All these show that keyword statistics have very little bearing on markets. They only give you a very good idea what is to be expected. It’s perfectly normal a surfer won’t buy a thing immediately after putting in a search term with at least 3 keywords and more because the human mind does not think one-track. A classic scientific study published that the mind flashes tens of thouands of thoughts within 24 hours. While you’re asleep, the mind is still working subconsciously, so what gives?

To start spotting for markets, train your eyes, ears and mind to look for industry, product and service-based keywords. You can get the best clues from categories in article directories like Ezine Articles and Article Dashboard.

Train yourself to make distinctions and correlate between generalized and specialized keywords. Example: general - guitar, specialty - guitar polish, general - golf, specialty - business golf etiquette. When you feel you have what it takes to create enough content, create specialized sites. In other words, be specialized as far as possible. 2 positive outcomes arise:

1) It’s easier for you to forge joint ventures when you can complement a fellow marketer instead of being the same as everyone else.

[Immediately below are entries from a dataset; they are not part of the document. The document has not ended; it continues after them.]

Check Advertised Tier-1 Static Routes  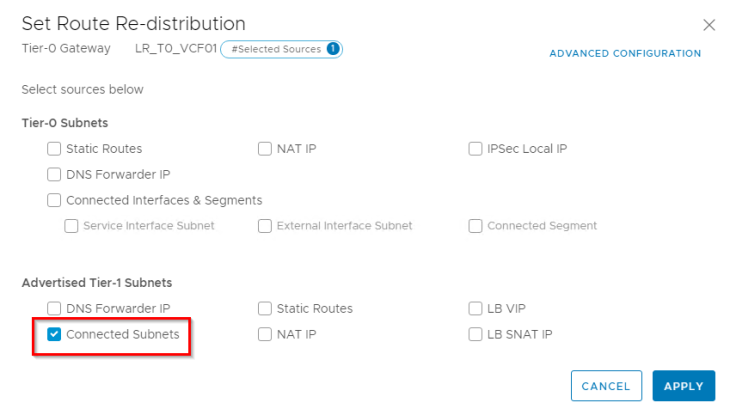click(x=265, y=308)
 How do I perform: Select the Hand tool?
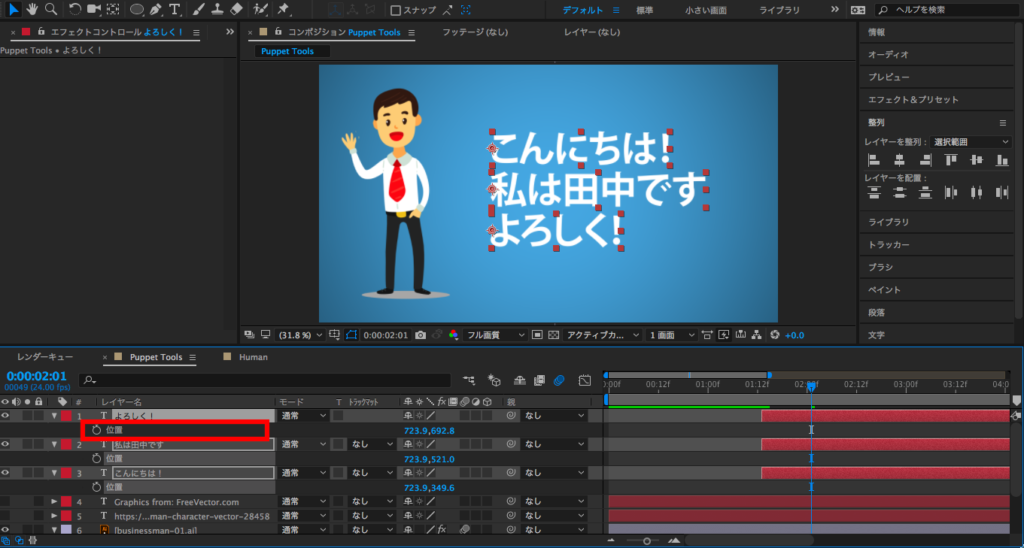click(33, 10)
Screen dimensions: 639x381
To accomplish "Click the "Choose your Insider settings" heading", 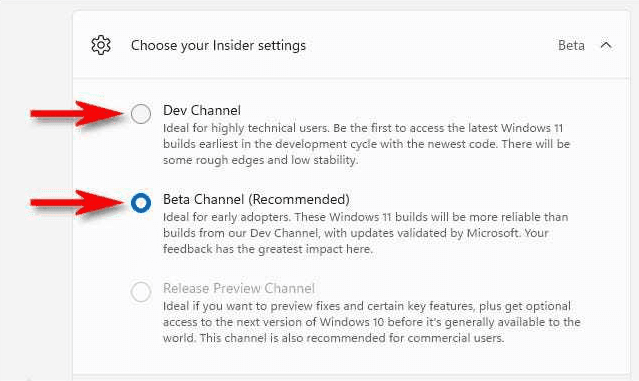I will coord(218,45).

2) It’s easier for you to dominate the market. Think of it another way: enter a market like you would fill a gap between 2 entities.

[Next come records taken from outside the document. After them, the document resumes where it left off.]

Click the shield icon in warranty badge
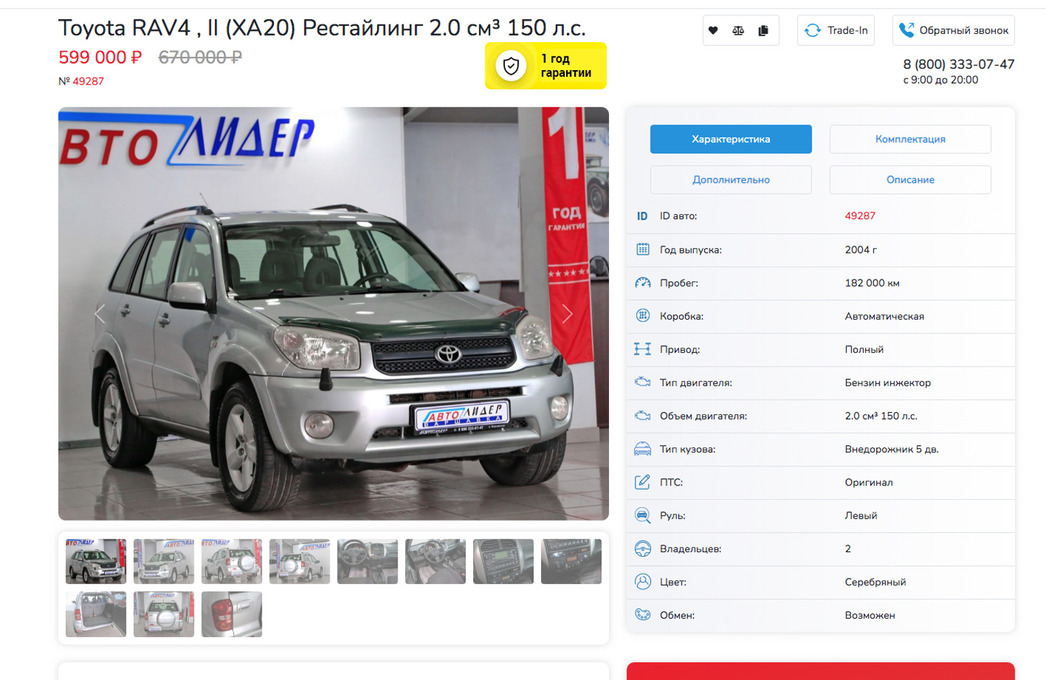Image resolution: width=1046 pixels, height=680 pixels. [511, 65]
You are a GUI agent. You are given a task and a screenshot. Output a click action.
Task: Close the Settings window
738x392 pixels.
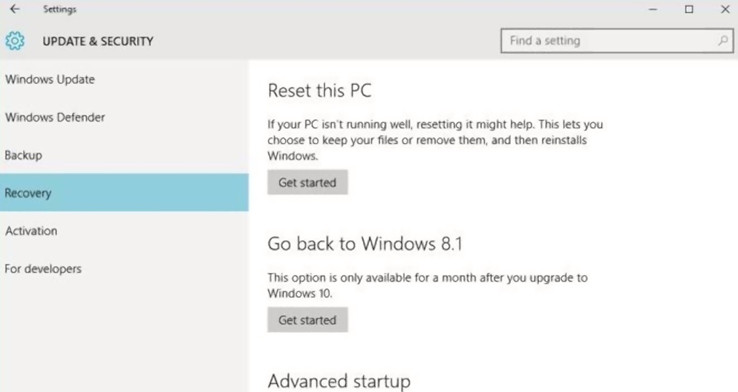coord(725,9)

The second point reminds me of the word ‘entrepreneur’, which apparently originates in French. The word can be broken down as:

Entre - Enter

Pre - Before

Nuer - Nerve center

An entrepreneur is someone who enters a business—any business—before others, to form or substantially change the business nerve center. You can say changing the ‘nerve’ has to do with tampering with core conventions and practices. Isn’t that what DYD does?

There’s no better person to exemplify entrepreneurship than Richard Branson himself, who just entered—or rather, create—the “space travel” market with Virgin Galactic.

Another way to enter a market is via product research which Jim Morris has mentioned in his post. If there’s already a product, there MUST be a market and ready buyers. Check:

1) The categories at Amazon.

2) eBay Pulse. eBay also puts up a PDF report of their hottest products each month.

3) Affiliate networks like ClickBank, PayDotCom, Commission Junction, RegNow (software and business), Affiliate Future, Plimus (software and business) and Shareasale.

4) Cody Moya’s Niche Products Package

Other avenues include tapping into conversations at Google Answers, Yahoo! Answers, Google Groups, Yahoo! Groups, MSN Groups, MySpace Groups (click on ‘Groups’) and niche forums, niche market reports and free daily niche updates.

I list out some types of market opportunities and choices:

* Specialized health problems

* Specific financial challenges

* collectibles and hobbies

* People finding people...not just MLM, but also online dating and other forms of community building

* self-development (workshops)

* Corporate training (workshops)

* Relationships

* Seasonal/ethnical topics: festivals, Christmas, Chinese New Year etc.

That’s all I have to say. I leave you with the words of Richard Branson. Once you arrive to a conclusion about a possible market situation, “screw it, just do it!”